Also, YouTubers complain more about the comment system than the people
commenting do. There's a reason many videos these days have comments disabled.
There was also a lot of negativity when the comment system was changed as part
of the Google+ rollout. The commenting system is really only useful for the
channels when considered in aggregates -- there's barely any point in trying
to hold individual conversations -- it's worse than Twitter. Maybe NLP and
sentiment analysis could be used to build moderation/analytics tools to
improve that use case.

The UI is nice but wonky. As a web developer myself I frequently look at
YouTube as an example for what kind of sloppy UX you can get away with in a
billion dollar flagship product. It's also gone through several even worse
iterations (e.g. the dreaded keep-video-playing-when-you-navigate-away
"feature" that was supposed to emulate the behaviour of the mobile app).
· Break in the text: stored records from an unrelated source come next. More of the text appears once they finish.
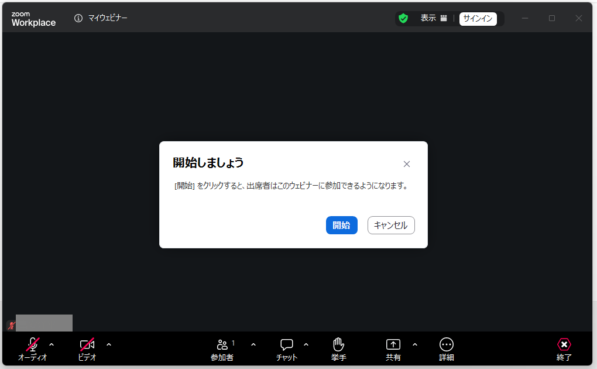The width and height of the screenshot is (597, 369).
Task: Turn on camera with ビデオ icon
Action: click(87, 345)
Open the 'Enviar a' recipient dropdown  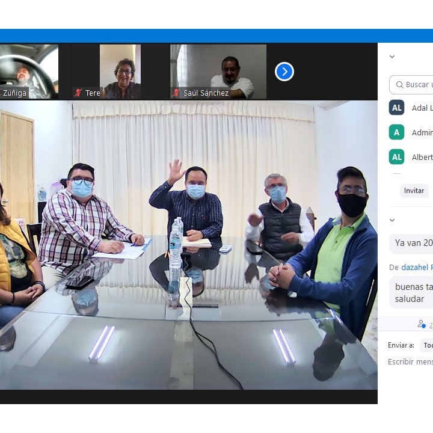coord(426,345)
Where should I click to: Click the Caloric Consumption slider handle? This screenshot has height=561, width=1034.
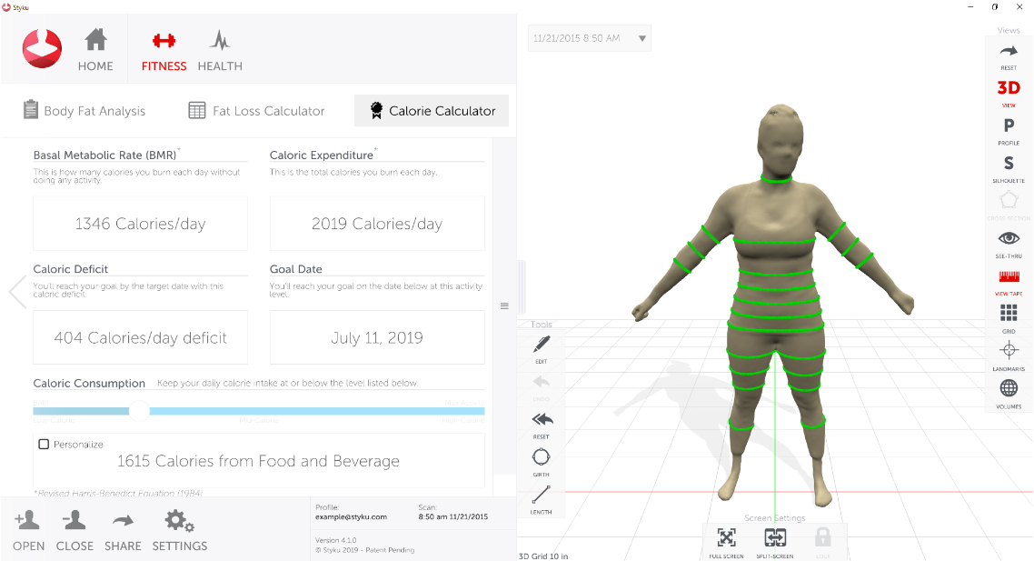(139, 411)
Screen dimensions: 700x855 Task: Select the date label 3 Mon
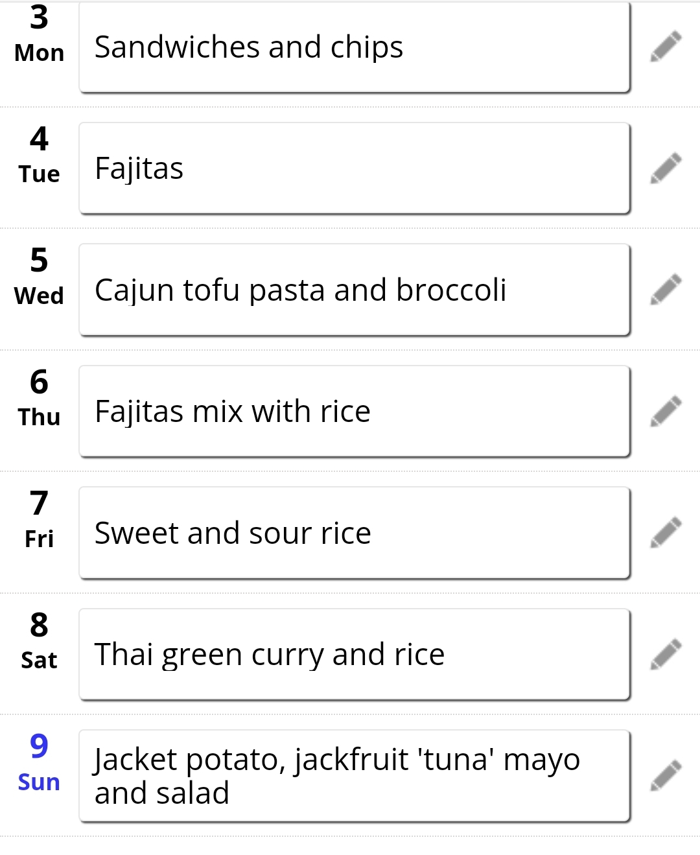(40, 34)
As an example for a current mis-feature of YouTube (i.e. something intentional
they had to actually go out of their way to develop): volume and speed are
saved (less or more reliably) and persisted globally and indefinitely if you
change them. Listened to a couple of talks on 1.5x or 2x yesterday? Now all
the music videos you're watching are sped up too. Had to turn the volume way
up on that video podcast? Better turn it back down before the next video's
incredibly loud conference jingle comes up.

These features as they are only make sense if you use YouTube for precisely
one thing and one thing only. The second you approach it with different use
cases the features become annoying and distracting.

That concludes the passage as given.